What is power? How do you differentiate kilowatt from kilowatt hour? The Jog Falls in Karnataka state are nearly 20 m high. 2000 tonnes of water falls from it in a minute. Calculate the equivalent power if all this energy can be utilized? ($g=10m/{{s}^{2}}$ )

Answer 1

In the question we are asked to define power and differentiate between kilowatt and kilowatt hour. Then we are given the height of a waterfall and the amount of water falling from the falls per minute. To find the equivalent power of the falls we know the equation for power and from the given details we can find the work done by the falls. Thus by substituting the obtained values in the equation, we get the solution.

Formula used:
Power, $P=\dfrac{W}{t}$
Work, $W=P.E=mgh$

Complete step by step answer:
First let us see what power is and the difference between kilowatt and kilowatt hour.
As we know power is defined as the rate of doing work or we can say it is the work done in unit time, i.e.
$P=\dfrac{W}{t}$, where ‘P’ is power, ‘W’ is the work done, ‘t’ is the time taken.
Watt (W) is the SI unit of power. It is expressed as Joule/s (J/s).
1000 Watt (W) = 1 Kilowatt (KW)
Hence kilowatt is the unit of power expressed as KiloJoules/s (KJ/s).
Kilowatt hour is the unit of energy. It can be defined as the energy consumed by a power of 1 Kilowatt during a time of 1 hour. Hence we can express it as,
$\begin{aligned} & 1kWh=1kw\times 1hr \\\ & \Rightarrow 1kWh=1000W\times 3600\sec \\\ & \Rightarrow 1kWh=1000J/s\times 3600\sec \\\ & \Rightarrow 1kWh=36\times {{10}^{5}}J \\\ \end{aligned}$
The SI unit of energy is given as Joules (J).
Now in the question it is given the height of Jog falls in Karnataka.
h = 20 m
We are also given the mass of the water falling per minute,
m = 2000 tonnes
We know that $1\text{tonne}={{10}^{3}}kg$
Therefore the mass of water becomes,
$m=2000\times {{10}^{3}}kg$
$\Rightarrow m=2\times {{10}^{6}}kg$
Now let us calculate the work done by the falls.
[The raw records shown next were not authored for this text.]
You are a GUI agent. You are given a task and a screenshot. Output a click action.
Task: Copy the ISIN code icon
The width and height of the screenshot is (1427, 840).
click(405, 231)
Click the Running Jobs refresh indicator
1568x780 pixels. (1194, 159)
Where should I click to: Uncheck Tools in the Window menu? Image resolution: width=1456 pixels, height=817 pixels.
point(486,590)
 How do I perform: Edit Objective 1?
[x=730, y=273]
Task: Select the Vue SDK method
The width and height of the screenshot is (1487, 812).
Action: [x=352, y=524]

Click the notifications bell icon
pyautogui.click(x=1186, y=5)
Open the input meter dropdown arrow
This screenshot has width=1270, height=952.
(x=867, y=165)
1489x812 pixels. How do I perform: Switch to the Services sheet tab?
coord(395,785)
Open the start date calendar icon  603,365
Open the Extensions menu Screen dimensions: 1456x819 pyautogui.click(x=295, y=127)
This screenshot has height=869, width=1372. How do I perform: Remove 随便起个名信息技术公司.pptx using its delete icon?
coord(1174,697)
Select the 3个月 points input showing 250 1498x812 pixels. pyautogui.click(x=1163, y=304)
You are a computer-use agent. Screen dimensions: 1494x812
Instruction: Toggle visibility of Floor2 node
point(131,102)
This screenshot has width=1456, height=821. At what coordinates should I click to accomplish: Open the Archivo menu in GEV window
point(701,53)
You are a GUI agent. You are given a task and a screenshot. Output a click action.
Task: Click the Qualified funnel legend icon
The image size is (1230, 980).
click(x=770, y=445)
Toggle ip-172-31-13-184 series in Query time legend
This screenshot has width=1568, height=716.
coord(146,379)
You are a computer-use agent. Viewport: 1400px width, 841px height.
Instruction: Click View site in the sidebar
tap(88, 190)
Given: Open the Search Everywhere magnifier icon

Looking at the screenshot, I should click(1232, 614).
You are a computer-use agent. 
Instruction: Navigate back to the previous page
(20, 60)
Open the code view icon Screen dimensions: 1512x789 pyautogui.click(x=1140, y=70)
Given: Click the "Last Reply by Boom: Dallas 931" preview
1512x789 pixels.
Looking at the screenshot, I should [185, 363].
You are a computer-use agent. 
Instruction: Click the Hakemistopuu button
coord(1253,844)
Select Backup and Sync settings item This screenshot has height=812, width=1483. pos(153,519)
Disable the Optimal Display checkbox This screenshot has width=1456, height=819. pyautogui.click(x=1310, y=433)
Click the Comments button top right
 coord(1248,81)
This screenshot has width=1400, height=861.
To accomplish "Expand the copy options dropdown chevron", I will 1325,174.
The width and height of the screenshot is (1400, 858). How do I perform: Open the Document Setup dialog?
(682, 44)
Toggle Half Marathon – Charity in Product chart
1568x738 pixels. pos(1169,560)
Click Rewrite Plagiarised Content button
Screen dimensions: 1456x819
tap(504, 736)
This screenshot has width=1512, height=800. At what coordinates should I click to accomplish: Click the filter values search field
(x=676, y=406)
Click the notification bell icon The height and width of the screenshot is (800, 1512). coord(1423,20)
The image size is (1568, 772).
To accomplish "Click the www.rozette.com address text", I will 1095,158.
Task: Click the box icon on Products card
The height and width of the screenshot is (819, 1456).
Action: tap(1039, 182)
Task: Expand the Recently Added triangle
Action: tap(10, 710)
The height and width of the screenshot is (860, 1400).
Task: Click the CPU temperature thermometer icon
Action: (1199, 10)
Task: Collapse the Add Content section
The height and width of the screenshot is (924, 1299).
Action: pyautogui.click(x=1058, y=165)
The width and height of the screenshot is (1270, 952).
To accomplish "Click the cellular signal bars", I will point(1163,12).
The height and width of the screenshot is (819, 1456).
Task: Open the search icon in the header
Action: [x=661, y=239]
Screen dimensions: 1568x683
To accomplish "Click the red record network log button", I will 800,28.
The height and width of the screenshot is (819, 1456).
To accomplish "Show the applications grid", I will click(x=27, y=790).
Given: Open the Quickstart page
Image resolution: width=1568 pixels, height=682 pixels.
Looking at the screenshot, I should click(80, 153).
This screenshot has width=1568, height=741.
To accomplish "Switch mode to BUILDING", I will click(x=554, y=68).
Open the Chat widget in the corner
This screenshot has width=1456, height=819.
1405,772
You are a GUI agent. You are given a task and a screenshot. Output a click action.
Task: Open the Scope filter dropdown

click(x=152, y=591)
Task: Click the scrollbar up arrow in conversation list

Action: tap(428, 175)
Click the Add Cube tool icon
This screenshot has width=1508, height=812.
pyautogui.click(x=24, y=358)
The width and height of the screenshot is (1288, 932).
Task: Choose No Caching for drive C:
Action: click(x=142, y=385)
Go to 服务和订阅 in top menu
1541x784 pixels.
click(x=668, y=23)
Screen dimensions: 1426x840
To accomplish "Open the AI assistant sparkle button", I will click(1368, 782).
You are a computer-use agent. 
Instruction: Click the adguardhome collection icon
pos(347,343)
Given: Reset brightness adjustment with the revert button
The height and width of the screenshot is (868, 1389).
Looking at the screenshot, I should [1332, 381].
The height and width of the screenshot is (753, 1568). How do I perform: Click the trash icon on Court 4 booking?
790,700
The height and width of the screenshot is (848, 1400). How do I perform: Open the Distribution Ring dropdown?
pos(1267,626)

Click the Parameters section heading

Here the work done is equivalent to the potential energy of the falls.
Therefore,
$W=mgh$
$\begin{aligned} & \Rightarrow W=\left( 2\times {{10}^{6}} \right)\left( 10 \right)\left( 20 \right) \\\ & \Rightarrow W=4\times {{10}^{8}}J \\\ \end{aligned}$
Then the power of the falls when all this energy is utilized will be,
$\begin{aligned} & P=\dfrac{W}{t} \\\ & \Rightarrow P=\dfrac{4\times {{10}^{8}}}{60} \\\ & \Rightarrow P=\dfrac{2}{3}\times {{10}^{7}}W \\\ \end{aligned}$
Hence the power of Jog falls is $\dfrac{2}{3}\times {{10}^{7}}W$ .

Note:
Potential energy is simply the energy by virtue of the position of an object relative to other objects. It is also defined as the energy held by a body due to its position relative to other bodies.
Potential energy mainly depends on the force acting on the two relative objects.
Hence the potential energy due to gravitational force is given as,
$P.E=mgh$
Since in the case of waterfalls, water falls from it due to the effect of gravity.
Hence we take the work done by the waterfalls as the potential energy.